## TASK DETAILS:
Retype the entries from the line with "This screenshot has width=348, height=325." up to and including the line with "Action: click(128, 62)", reproducing each line as it stands.

## RECORDS SUPPLIED:
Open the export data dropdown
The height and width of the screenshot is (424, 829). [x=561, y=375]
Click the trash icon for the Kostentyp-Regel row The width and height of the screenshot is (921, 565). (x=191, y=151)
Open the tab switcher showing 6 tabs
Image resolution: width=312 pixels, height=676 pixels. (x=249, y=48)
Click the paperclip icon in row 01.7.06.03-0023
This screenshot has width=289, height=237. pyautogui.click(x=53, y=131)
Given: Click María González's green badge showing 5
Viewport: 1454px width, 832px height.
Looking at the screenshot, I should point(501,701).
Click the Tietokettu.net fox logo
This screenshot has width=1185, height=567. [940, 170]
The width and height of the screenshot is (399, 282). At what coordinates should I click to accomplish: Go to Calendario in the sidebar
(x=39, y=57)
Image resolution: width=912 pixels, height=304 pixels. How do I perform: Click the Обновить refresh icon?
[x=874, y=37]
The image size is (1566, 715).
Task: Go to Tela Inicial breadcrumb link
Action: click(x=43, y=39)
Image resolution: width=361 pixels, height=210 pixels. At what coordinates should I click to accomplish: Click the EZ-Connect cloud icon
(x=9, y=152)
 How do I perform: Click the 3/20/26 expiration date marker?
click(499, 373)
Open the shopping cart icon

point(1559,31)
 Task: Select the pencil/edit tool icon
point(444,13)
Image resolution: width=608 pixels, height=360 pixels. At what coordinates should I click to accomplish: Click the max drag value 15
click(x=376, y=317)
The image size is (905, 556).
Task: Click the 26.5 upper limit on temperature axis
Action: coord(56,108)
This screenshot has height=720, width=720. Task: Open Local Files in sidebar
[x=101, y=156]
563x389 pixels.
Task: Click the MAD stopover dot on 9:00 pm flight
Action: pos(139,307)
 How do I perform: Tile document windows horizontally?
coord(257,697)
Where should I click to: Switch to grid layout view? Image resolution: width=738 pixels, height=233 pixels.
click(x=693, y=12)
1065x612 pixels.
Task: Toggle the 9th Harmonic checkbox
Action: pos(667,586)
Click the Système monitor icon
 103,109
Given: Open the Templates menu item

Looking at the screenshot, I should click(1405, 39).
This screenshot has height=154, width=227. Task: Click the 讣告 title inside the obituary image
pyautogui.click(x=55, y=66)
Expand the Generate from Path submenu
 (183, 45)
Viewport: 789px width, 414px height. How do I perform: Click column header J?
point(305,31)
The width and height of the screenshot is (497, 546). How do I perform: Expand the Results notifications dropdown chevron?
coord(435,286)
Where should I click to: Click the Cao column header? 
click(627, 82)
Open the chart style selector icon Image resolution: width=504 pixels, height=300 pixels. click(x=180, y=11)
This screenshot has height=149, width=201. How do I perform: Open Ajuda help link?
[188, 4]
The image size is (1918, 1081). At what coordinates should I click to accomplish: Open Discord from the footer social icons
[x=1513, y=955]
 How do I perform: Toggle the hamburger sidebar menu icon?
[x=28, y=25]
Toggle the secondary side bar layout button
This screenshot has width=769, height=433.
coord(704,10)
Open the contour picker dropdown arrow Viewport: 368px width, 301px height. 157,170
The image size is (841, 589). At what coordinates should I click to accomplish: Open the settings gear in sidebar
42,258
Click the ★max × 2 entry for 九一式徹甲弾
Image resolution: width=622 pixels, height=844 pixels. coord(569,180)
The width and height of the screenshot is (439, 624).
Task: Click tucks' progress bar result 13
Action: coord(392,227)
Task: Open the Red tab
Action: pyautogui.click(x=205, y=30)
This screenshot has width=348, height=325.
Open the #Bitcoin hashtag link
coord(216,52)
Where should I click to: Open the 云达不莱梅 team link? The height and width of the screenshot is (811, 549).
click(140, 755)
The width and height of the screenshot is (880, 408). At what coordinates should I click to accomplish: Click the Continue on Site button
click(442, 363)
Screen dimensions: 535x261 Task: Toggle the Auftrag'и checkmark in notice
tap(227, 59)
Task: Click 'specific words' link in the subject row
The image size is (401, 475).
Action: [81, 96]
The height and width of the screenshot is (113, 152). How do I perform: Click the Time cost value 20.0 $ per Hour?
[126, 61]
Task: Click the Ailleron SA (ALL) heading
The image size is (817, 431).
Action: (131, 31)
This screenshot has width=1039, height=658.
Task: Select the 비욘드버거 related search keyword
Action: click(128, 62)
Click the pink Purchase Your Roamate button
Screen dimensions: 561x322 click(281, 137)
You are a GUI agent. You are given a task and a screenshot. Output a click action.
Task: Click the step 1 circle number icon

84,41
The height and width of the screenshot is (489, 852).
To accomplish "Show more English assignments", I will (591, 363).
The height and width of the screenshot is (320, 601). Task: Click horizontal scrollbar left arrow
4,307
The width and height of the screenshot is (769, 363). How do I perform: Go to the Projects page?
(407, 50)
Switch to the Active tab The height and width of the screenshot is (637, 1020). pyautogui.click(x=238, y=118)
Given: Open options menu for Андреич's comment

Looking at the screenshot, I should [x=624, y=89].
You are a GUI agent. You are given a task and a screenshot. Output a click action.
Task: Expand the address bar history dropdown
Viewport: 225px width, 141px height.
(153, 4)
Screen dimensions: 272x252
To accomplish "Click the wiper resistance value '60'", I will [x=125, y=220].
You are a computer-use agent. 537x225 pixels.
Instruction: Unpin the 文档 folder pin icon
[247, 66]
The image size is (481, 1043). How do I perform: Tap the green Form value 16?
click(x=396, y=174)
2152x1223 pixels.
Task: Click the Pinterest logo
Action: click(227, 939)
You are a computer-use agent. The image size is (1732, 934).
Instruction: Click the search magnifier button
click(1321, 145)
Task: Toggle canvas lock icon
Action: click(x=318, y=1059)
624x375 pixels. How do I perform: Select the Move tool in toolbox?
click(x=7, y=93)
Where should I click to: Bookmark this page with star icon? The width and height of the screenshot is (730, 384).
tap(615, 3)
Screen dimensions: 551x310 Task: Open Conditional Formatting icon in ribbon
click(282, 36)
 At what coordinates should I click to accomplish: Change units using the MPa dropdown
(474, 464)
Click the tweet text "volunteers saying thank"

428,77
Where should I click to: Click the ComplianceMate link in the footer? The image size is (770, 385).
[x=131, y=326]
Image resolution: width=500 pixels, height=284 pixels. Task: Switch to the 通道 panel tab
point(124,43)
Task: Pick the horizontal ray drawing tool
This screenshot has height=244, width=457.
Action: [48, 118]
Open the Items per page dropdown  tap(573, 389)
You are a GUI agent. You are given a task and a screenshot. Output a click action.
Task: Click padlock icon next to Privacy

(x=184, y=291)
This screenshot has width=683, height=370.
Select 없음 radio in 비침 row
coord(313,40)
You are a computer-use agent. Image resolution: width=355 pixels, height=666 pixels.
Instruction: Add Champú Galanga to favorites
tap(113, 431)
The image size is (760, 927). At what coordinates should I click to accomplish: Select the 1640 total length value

## RESULT BELOW:
This screenshot has width=348, height=325.
Open the #Bitcoin hashtag link
coord(216,52)
Where should I click to: Open the 云达不莱梅 team link? The height and width of the screenshot is (811, 549).
click(140, 755)
The width and height of the screenshot is (880, 408). At what coordinates should I click to accomplish: Click the Continue on Site button
click(442, 363)
Screen dimensions: 535x261 Task: Toggle the Auftrag'и checkmark in notice
tap(227, 59)
Task: Click 'specific words' link in the subject row
The image size is (401, 475).
Action: [81, 96]
The height and width of the screenshot is (113, 152). How do I perform: Click the Time cost value 20.0 $ per Hour?
[126, 61]
Task: Click the Ailleron SA (ALL) heading
The image size is (817, 431).
Action: (131, 31)
This screenshot has width=1039, height=658.
Task: Select the 비욘드버거 related search keyword
Action: click(128, 62)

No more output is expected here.